# ENUNCIADO:
Dê continuidade ao trecho abaixo sobre a crise capitalista e a integração latino-americana, começando logo após a última frase apresentada.

=== TRECHO PARA LEITURA ===

Os governos devem priorizar políticas que busquem salvaguardar as  reservas naturais e utilizá-las para atender as necessidades da  população. Ou seja, recuperar o campo para preservar a soberania e a  segurança alimentar, assim como os recursos naturais.

Devemos construir uma sociedade que seja sustentável com a natureza,  às necessidades humanas presentes e futuras, com uma ética solidária,  definidas desde os setores populares, tendo como fim a construção de  uma sociedade socialista baseada em valores da solidariedade,  liberdade, democracia, justiça e equidade.

Diante da crise, inviabilidade e contradições do sistema existente se  faz necessário uma ruptura imediata e profunda, assim como a  construção de novas alternativas e o aprofundamento das que já estão  em marcha, tais como a *ALBA*, o *Banco do Sul*, a *Telesur *etc.

*B.- A Integração Latino-americana como forma de resposta *

*A Crise*

A crise capitalista criou um espaço de oportunidades para os povos da  América Latina e dependerá da acumulação das forças sociais políticas,  a orientação que tomarão os processos de integração.

O período de crise parece ser muito mais forte do que se acreditava. É  um período de crise de transformação qualitativa das estruturas do  sistema dos últimos 30 anos. Instalou-se um sistema de competitividade  em base de baixos salários, com deslocalização das transnacionais que  permitiu a aparição da China como ator fundamental.

Nos EUA, é já uma crise de solvência dos bancos, os instrumentos de  salvação fracassam e se avizinha uma recessão com forte impacto social  com menos capacidade de repassarem a sua crise para os seus rivais  competidores.

A novidade consiste na incerteza sobre o papel que poderá jogar a  semi-periferia em uma compensação parcial da crise, num cenário de  ascenso de países semi-periféricos associados com grandes empresas  transnacionais. Esses países estão juntos na nova divisão  internacional do trabalho; uns com produção de salários baixos e  outros aproveitando o ciclo de ascenso das matérias primas.

É uma crise planetária pelas conseqüências devastadoras sobre o meio  ambiente mas cujo impacto recai primeiro nos países do centro e não  apenas na periferia. O grau de alcance da crise (de desaceleração ou  de recessão profunda) e a forma em que desemboque vai ser determinante  para o curso da integração, tanto no interior da América Latina e do  Caribe, como em suas relações com o resto do mundo. A crise pode  terminar consolidando a hegemonia capitalista em suas diversas versões  fazendo uso da força militar, legitimada na política de segurança  nacional, como aconteceu com o fim da crise dos petrodólares com uma  contra-ofensiva transnacional, como a da dívida e os ajustes  neoliberais; ou com o fortalecimento dos processos de mudança nos  países da América Latina e o surgimento de formas alternativas de  integração de união dos povos.

=== MATERIAL FORNECIDO ===

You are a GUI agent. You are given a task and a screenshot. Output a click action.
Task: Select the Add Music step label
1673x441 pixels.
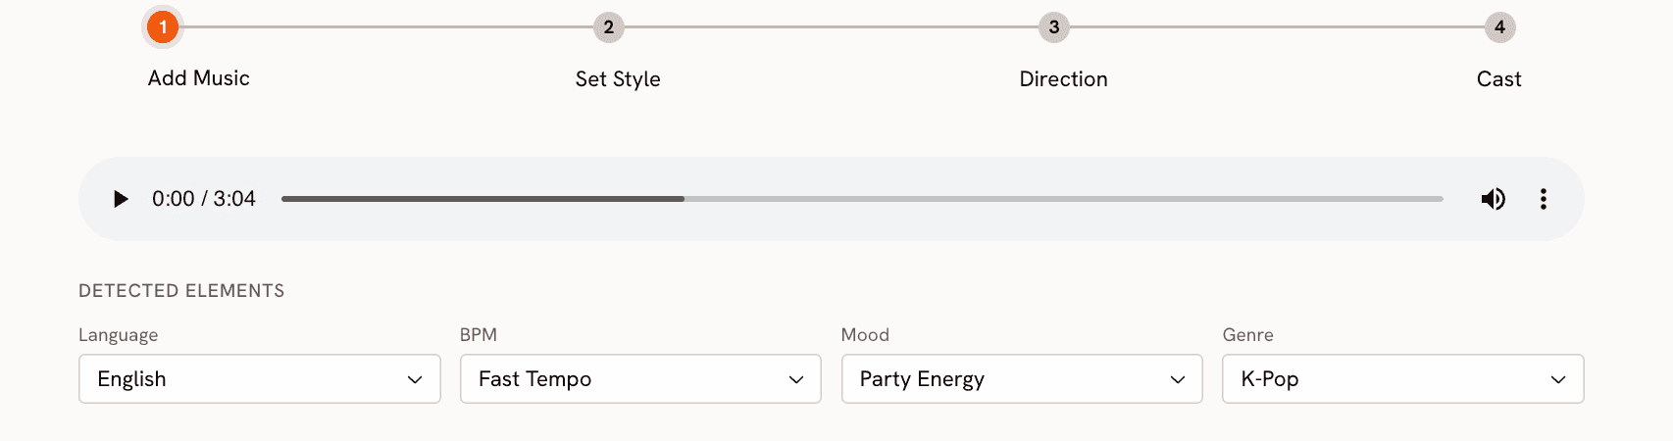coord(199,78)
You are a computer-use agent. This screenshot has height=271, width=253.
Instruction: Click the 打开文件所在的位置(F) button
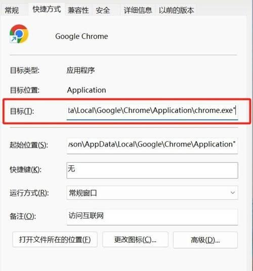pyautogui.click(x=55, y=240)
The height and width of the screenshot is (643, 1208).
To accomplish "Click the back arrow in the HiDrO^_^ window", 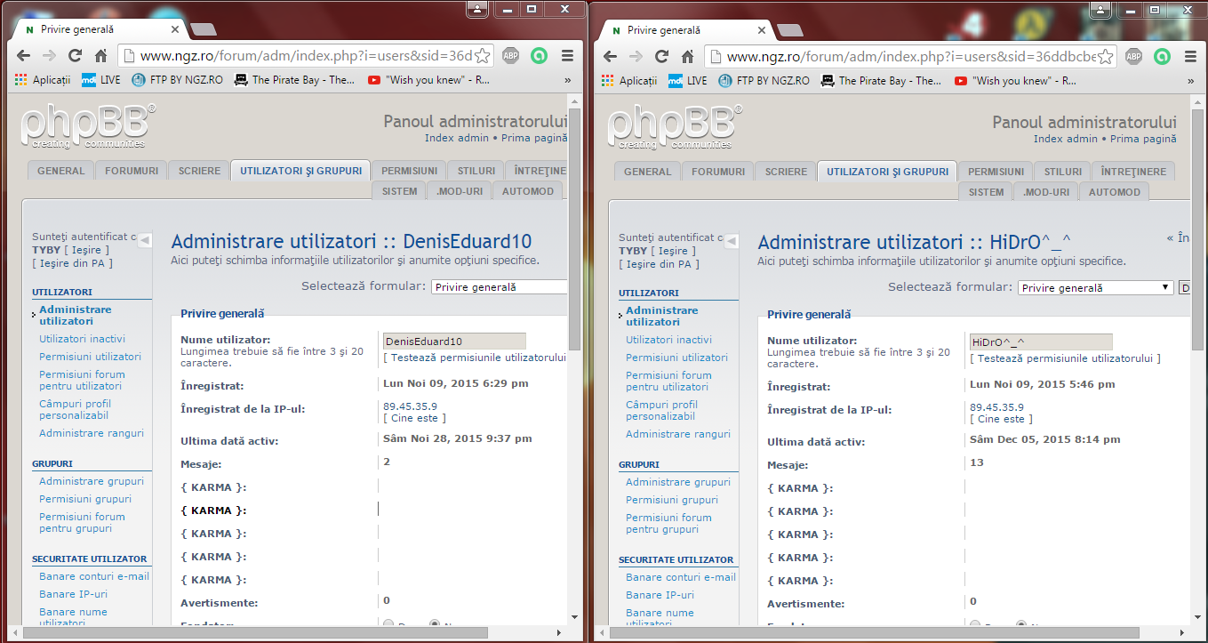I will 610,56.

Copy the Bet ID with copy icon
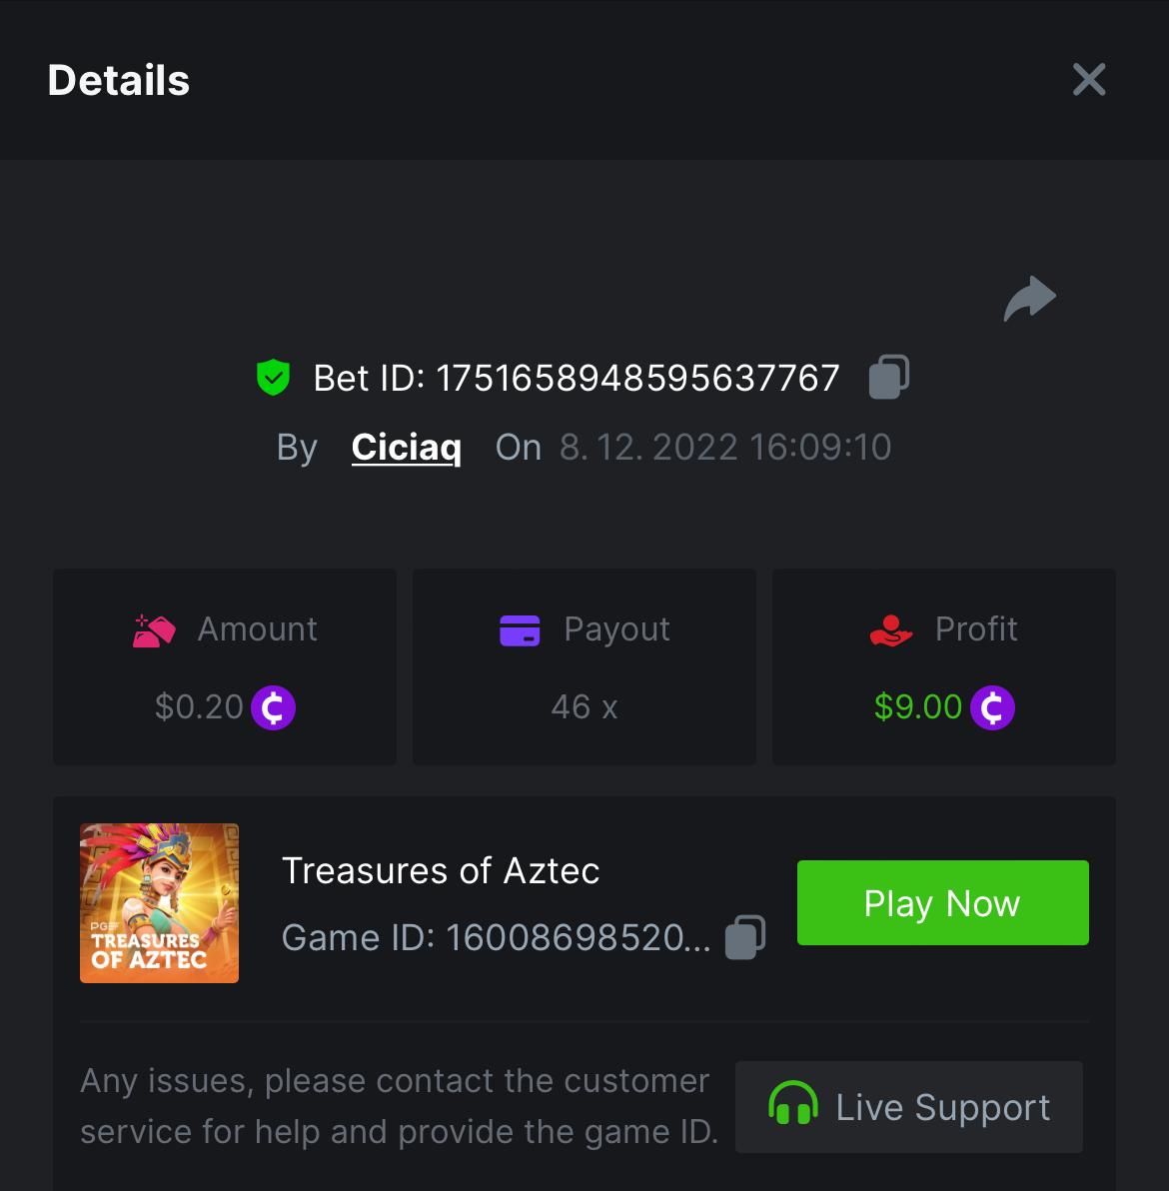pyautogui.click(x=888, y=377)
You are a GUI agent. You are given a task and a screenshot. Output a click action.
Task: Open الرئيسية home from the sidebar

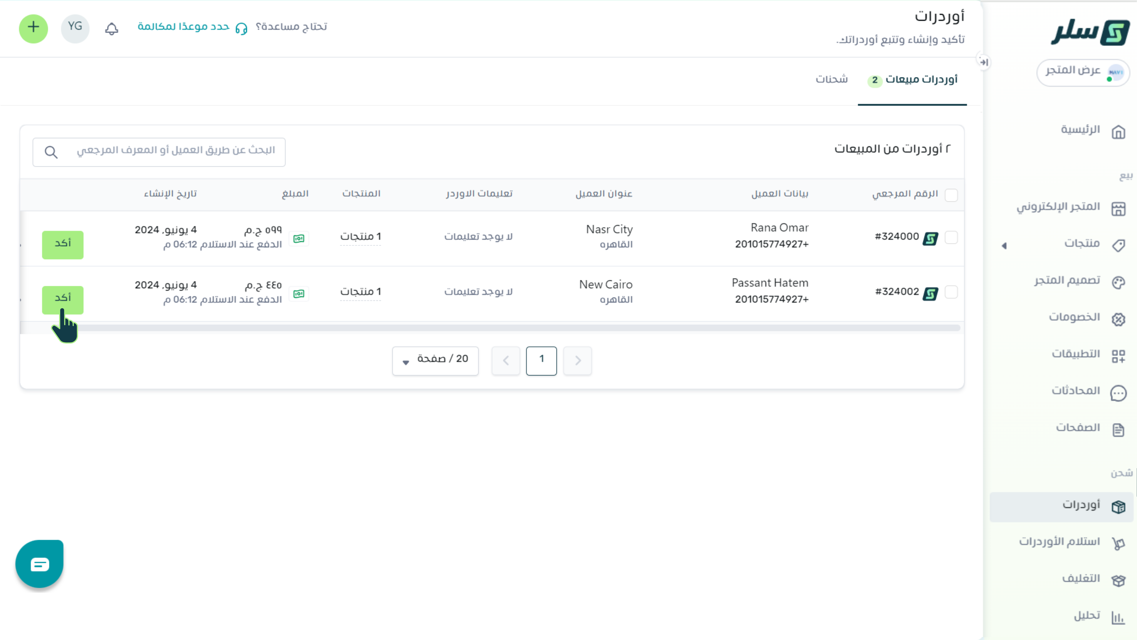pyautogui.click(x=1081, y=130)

===
=== MATERIAL FORNECIDO ===

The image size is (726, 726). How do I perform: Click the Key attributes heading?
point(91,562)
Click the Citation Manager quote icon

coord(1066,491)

===
=== MATERIAL FORNECIDO ===

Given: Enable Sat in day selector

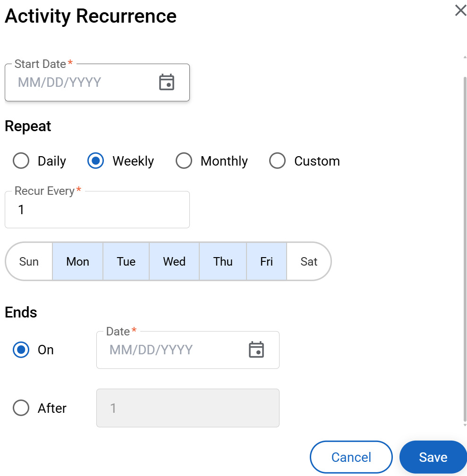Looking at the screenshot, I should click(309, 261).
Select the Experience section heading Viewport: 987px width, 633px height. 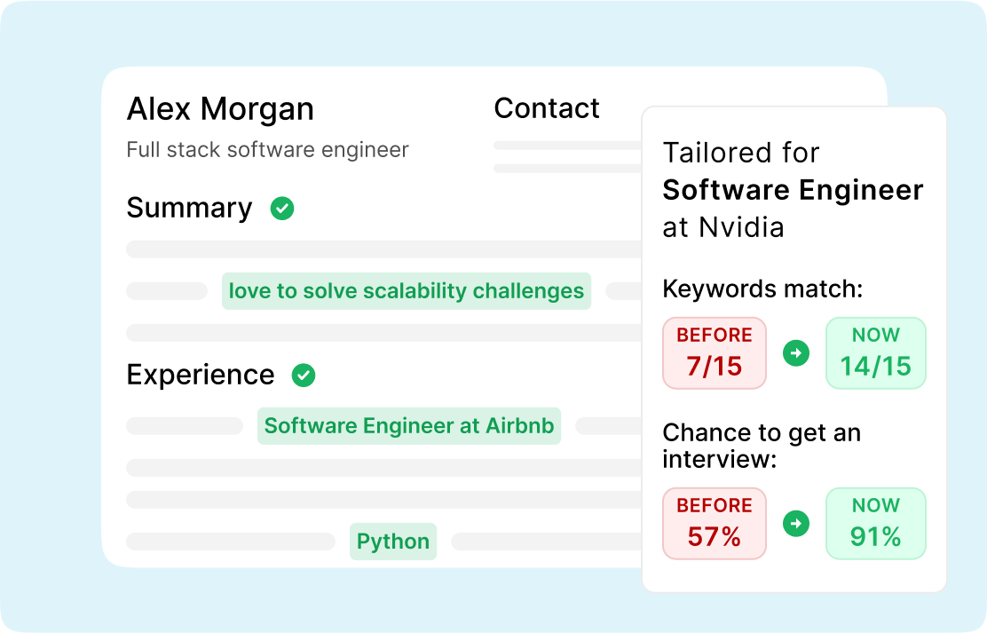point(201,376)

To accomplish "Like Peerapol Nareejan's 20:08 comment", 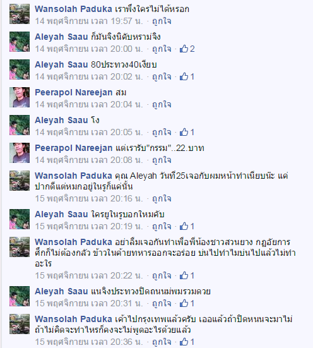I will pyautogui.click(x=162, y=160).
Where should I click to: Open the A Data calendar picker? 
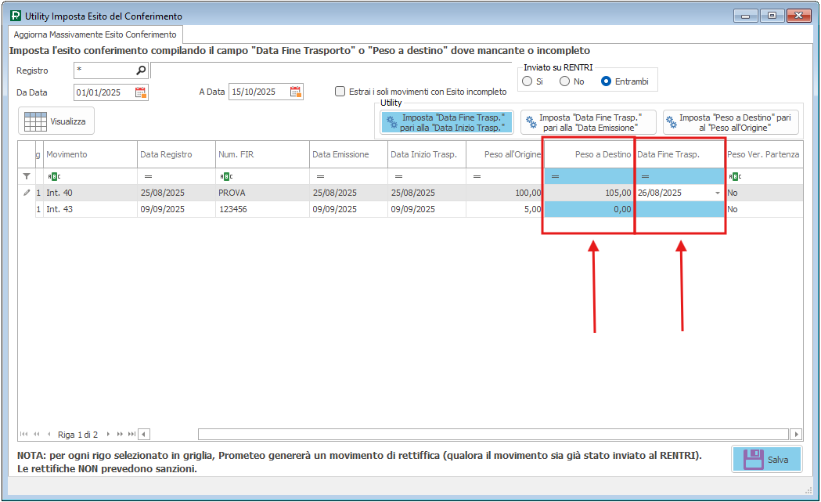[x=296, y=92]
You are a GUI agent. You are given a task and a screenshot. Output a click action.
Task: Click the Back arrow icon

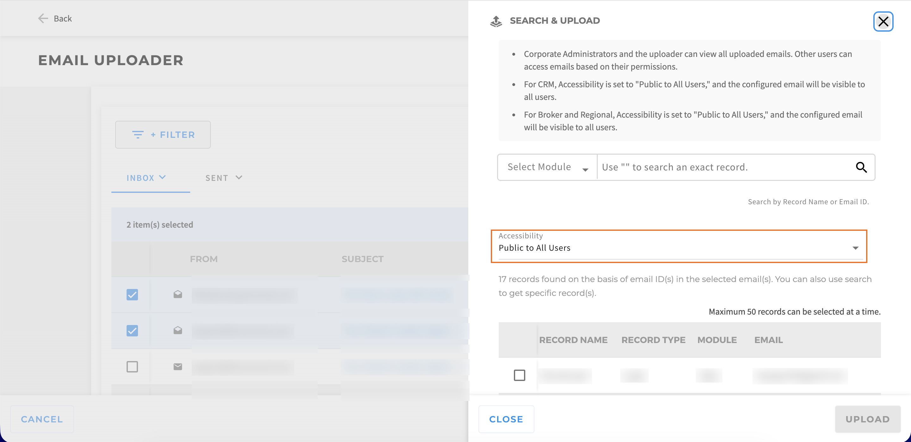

===

# RESPOSTA:
*Os passos e os desafios*

Toda crise busca a reacomodação das forças. A perda do domínio dos  Estados Unidos e o estancamento das negociações na *OMC*, reacendem  atores na luta pela hegemonia.

O correlato dessa crise de livre comércio é também o esgotamento das  políticas neoliberais mais violentas dos anos 1990. Alguns governos,  como os de *Uribe, Calderón* e *Alan García*, mantêm essa política e  governos que não tem esse rosto direitista como o Chile, mantém uma  política neoliberal de desigualdade social e privatizações. Esta linha  dos 90 está em crise, entretanto em alguns países a pesar de ter  havido mudanças políticas importantes se mantém traços fundamentais do  modelo.

À perda de força dos Estados Unidos na imposição do seu modelo, se  somam às experiências de luta de resistência dos povos à ofensiva dos  ajustes neoliberais e em defesa dos seus territórios e recursos, numa  época de escassez dos combustíveis fósseis junto à destruição ambiental.

Neste contexto, os projetos de integração econômica dos anos 60,  *ALALC* e *Pacto Andino*, reconvertidos nos sub-regionais do  *MERCOSUL* e *CAN*, surgindo acoplados à expansão instrumentada pelos  ajustes neoliberais, começam a perder a sua força original.

A lógica de integração econômica hemisférica de inserção à economia  mundial transnacional, hoje fragmentada, poderá ser reorientada e  adequar-se para manter os mecanismos de dominação. A crise sistêmica  pode permitir mudanças radicais e a emergência de outra lógica de  integração comandada pela união dos povos.

O *MERCOSUL*, apesar das limitações estruturais, continua avançando.  Deve se reconhecer que o marco institucional flexível do *MERCOSUL*  admite a disputa entre diferentes concepções de integrações. Continua  o debate sobre a entrada da Venezuela e o eventual ingresso da Bolívia.

Mas, para além disso, é evidente que o *MERCOSUL* se fortalece  economicamente por excedentes comerciais, acumulação de reservas  internacionais, dados evidentes do fortalecimento dos setores  dominantes na América do Sul. Um ator fundamental desse processo são  as transnacionais, que expressam uma nova modalidade de associação  internacional de classes dominantes com interesses próprios e com  nexos importantes na região. O correlato dessa fisionomia social, cuja  perspectiva vai depender basicamente do Brasil, de se as elites do  Brasil apostam ou não apostam em um projeto regional.

A crise em que entra a *CAN*, a partir da /Denúncia/ do tratado pela  Venezuela em abril de 2006 e das diferentes políticas entre o Perú e a  Colombia de um lado e o Equador e a Bolívia, por outro, agravado pelos  *TLCs* do Perú e da Colombia e a negociação com a União Européia, a  mantém em um terreno inativo, buscando sobreviver a través da entrada  do Chile e da proposta de que a *UNASUR* se constitua na convergência  institucional da *CAN* e do *MERCOSUL*.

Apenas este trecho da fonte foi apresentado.